Mariee Juarez died at a hospital in New Jersey after being released with her mother, Jazmin, from an ICE detention center in Texas this March. Together, they had crossed the southern border, seeking asylum, but got locked up. Within a week, Mariee got very sick.
“She ran a fever of 104 degrees and still she was not brought to the hospital,” Cullinane said. “She was put on a plane, and arrived here to reunite with her family in New Jersey and was almost immediately taken to the hospital.”
Mariee died of a raging bronchial infection and hemorrhage with her mother at her side. CoreCivic, a private company contracted to operate the center in Elizabeth, also runs the Texas center that detained Mariee and her mom. In a letter, their family has announced it intends to sue for “negligent supervision” and “wrongful death,” charging “… Mariee’s tragic death resulted from the unsafe and unsanitary conditions in immigration detention at the South Texas Family Residential Center in Dilley, Texas, and the inadequate, substandard medical care Mariee received there.”
“This is a dysfunctional system where people’s lives don’t matter, where children’s lives don’t matter,” said Sally Pillay, program director at First Friends of NJ/NY. “No human being should be locked up in ICE custody and not have proper medical care, as we continuously see.”

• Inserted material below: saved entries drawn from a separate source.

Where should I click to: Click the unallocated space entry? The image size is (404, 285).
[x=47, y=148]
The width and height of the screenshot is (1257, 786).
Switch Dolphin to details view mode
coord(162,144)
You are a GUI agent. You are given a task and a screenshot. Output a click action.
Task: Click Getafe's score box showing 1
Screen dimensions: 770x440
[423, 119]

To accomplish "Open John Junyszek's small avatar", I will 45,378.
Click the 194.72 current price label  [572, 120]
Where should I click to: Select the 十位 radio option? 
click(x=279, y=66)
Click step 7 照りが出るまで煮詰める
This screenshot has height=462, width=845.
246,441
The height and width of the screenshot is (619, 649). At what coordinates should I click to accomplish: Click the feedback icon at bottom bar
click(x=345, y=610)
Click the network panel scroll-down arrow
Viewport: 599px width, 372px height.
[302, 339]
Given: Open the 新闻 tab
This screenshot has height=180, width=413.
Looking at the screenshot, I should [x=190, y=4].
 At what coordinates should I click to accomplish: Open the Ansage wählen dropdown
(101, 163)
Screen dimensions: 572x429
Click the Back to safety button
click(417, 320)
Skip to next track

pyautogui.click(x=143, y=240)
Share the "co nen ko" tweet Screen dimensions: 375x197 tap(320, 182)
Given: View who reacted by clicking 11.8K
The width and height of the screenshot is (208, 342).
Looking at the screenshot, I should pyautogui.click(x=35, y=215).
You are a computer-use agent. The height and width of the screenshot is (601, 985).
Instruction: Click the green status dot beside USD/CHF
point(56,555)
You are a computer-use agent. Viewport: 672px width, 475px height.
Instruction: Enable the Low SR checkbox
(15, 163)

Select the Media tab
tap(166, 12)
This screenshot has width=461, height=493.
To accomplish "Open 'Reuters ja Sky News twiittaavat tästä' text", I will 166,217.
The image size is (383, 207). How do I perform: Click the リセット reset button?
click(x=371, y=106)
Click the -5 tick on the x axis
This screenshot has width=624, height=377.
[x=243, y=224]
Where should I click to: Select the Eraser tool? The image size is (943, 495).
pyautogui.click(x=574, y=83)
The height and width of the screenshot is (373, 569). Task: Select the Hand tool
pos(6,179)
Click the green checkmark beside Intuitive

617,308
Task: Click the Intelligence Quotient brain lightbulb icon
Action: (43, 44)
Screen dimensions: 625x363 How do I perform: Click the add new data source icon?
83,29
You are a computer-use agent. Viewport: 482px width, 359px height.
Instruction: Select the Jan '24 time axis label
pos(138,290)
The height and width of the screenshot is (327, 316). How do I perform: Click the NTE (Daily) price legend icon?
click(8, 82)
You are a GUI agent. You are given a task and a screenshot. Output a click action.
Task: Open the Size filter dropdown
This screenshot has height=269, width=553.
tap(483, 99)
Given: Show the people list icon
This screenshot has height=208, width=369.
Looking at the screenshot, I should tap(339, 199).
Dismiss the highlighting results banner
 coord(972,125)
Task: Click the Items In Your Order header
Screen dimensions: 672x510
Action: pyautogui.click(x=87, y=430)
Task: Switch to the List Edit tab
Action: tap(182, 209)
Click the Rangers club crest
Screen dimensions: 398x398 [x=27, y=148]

In a statement, CoreCivic said: “… CoreCivic does not provide medical or mental healthcare services or staffing at STFRC. The federal government’s ICE Health Service Corps (IHSC) is solely responsible for contracting, staffing and oversight of any medical and mental health services …”
ICE had no comment because of pending litigation.
“It is our responsibility to fight for justice and to fight for Mariee. We are here to support her and we are here to fight for her because she is no longer here. Her mom needs so much support right now,”said Rosa Huitzitzilin, a community organizer at Make the Road New Jersey.
Protesters wrote notes of sympathy and encouragement for Mariee’s family and tacked them up to cards they’ll send to her mom.
Mariee died on Mother’s Day. Her mom is still with family in New Jersey. She’s applied for asylum.